[Element and text position data]
..............................

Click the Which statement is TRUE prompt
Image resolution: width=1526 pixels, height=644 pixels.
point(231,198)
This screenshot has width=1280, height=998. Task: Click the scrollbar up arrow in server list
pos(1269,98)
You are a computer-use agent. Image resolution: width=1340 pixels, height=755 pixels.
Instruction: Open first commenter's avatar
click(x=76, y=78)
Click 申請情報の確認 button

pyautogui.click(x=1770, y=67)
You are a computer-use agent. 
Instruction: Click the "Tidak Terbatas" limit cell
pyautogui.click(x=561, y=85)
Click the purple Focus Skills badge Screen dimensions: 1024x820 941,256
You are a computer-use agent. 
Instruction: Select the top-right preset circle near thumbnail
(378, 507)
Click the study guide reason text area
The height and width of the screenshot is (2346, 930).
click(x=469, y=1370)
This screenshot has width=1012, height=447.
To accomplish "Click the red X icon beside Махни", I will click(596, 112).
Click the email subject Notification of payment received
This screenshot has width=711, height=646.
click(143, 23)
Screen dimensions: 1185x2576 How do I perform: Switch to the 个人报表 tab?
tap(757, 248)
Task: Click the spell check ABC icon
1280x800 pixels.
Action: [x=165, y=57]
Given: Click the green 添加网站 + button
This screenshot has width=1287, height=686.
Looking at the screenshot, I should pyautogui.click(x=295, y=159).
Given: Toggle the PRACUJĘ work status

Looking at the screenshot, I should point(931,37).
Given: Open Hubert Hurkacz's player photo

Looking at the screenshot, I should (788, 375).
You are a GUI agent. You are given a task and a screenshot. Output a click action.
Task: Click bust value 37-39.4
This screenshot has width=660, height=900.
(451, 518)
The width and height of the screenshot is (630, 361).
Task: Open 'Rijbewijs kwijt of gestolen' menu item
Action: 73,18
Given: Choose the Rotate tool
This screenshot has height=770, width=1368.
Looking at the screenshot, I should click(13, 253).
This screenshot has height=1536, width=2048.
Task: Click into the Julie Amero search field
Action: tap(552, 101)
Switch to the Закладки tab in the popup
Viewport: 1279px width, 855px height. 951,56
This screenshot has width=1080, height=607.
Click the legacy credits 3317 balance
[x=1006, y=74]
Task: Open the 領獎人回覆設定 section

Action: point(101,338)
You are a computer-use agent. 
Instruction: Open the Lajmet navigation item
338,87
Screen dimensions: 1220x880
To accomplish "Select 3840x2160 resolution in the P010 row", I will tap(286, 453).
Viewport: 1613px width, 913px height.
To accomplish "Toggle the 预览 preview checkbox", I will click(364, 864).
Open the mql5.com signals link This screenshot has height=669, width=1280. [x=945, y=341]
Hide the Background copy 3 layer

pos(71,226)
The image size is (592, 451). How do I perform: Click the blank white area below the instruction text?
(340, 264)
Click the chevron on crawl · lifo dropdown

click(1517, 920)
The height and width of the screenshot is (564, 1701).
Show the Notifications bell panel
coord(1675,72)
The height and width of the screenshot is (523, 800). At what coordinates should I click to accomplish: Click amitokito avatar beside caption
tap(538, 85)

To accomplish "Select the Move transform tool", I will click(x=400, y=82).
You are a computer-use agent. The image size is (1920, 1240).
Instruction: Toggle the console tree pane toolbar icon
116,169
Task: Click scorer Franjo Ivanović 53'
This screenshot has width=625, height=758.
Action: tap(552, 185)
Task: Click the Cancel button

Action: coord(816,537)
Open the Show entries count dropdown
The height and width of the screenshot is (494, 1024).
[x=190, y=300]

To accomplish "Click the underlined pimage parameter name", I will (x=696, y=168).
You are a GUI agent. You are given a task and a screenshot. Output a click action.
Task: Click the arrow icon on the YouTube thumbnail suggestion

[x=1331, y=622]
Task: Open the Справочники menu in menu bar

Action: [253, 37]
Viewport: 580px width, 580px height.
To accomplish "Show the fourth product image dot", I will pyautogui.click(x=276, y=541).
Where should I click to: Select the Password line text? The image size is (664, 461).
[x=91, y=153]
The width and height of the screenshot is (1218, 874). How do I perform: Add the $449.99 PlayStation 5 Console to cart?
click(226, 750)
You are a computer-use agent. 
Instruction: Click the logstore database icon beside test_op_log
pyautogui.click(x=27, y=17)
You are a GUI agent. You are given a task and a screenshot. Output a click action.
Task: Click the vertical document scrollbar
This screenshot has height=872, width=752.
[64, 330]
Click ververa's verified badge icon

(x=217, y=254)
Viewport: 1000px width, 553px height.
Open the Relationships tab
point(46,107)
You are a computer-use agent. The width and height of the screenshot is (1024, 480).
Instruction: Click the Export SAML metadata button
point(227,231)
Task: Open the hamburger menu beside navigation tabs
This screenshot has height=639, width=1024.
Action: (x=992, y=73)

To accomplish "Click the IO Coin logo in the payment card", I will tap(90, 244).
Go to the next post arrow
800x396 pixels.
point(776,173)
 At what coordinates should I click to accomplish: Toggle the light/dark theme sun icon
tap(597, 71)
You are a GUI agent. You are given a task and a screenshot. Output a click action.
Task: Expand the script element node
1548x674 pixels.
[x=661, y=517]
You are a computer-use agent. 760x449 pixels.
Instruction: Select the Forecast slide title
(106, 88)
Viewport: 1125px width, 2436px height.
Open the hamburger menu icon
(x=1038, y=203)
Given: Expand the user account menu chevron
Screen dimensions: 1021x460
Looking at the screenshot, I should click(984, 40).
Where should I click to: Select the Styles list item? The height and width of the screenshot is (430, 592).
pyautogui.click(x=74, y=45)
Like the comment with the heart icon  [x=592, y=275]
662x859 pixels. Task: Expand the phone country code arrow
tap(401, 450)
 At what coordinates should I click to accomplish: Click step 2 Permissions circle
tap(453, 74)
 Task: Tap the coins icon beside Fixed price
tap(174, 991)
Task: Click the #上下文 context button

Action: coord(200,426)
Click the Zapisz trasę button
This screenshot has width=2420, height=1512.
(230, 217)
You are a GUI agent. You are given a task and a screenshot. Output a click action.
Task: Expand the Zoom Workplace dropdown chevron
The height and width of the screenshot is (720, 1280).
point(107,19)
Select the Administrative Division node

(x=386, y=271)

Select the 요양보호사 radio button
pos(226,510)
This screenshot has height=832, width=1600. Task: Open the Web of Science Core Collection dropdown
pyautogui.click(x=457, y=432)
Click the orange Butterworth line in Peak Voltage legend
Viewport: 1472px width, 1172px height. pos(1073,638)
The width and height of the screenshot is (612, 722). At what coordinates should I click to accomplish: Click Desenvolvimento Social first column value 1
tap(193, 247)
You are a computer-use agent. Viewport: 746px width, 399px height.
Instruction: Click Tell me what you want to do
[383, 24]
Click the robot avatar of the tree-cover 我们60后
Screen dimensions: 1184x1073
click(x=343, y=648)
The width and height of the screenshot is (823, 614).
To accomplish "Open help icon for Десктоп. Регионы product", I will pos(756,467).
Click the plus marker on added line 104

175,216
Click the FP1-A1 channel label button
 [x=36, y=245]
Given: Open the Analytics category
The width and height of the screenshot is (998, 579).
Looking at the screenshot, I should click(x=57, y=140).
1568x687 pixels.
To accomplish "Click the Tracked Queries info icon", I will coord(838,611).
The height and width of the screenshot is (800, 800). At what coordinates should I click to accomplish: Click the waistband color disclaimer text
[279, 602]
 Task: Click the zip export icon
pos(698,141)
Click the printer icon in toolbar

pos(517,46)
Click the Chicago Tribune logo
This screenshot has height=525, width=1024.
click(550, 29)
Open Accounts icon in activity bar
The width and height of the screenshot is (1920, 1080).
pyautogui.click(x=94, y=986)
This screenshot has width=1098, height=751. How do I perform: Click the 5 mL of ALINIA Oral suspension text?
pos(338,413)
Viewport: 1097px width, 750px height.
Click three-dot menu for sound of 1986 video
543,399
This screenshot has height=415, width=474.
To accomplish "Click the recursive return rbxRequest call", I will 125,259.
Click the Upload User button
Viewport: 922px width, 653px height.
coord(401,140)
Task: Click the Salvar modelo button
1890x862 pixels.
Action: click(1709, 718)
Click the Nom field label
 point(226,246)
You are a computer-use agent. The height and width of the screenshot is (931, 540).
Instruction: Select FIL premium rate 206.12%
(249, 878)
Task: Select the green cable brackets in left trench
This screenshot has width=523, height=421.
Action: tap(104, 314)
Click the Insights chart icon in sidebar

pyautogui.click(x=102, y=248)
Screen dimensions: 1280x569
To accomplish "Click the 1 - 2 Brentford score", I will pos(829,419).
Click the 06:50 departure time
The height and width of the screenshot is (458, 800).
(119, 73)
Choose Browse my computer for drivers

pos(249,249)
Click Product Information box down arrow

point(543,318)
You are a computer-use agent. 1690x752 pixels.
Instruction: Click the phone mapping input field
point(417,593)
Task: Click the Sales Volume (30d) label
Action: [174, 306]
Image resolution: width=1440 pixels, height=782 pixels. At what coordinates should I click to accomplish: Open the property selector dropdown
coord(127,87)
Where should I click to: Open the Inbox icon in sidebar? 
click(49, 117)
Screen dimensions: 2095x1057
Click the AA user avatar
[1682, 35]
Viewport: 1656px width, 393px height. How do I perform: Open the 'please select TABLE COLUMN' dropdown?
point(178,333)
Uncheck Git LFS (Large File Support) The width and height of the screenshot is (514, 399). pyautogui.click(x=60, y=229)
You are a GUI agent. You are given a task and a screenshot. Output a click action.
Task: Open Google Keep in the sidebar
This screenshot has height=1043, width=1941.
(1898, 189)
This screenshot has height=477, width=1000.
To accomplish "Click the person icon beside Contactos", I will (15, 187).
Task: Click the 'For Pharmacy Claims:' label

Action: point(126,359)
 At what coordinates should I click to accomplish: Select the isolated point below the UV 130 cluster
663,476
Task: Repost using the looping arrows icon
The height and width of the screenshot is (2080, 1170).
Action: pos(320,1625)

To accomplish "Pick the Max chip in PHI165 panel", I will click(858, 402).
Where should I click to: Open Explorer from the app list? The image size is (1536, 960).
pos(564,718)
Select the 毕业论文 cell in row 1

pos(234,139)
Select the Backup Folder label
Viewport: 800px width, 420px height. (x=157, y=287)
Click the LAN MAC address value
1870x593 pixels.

..............................

## EXERCISE DETAILS:
Which lines in the entries above contain the string "field"? Pick out each one and copy it.

## TASK OUTPUT:
Task: Click into the Julie Amero search field
Click the Nom field label
Instruction: Click the phone mapping input field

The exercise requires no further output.